BEGIN EXTRACTED DATA

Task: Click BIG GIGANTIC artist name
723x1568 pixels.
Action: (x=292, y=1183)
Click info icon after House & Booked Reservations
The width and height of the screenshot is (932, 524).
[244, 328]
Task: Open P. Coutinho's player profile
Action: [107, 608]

END EXTRACTED DATA

## ABOUT THIS TASK
Repeat each line above exactly as written.

## EXERCISE RESPONSE
Task: Click BIG GIGANTIC artist name
723x1568 pixels.
Action: (x=292, y=1183)
Click info icon after House & Booked Reservations
The width and height of the screenshot is (932, 524).
[244, 328]
Task: Open P. Coutinho's player profile
Action: [107, 608]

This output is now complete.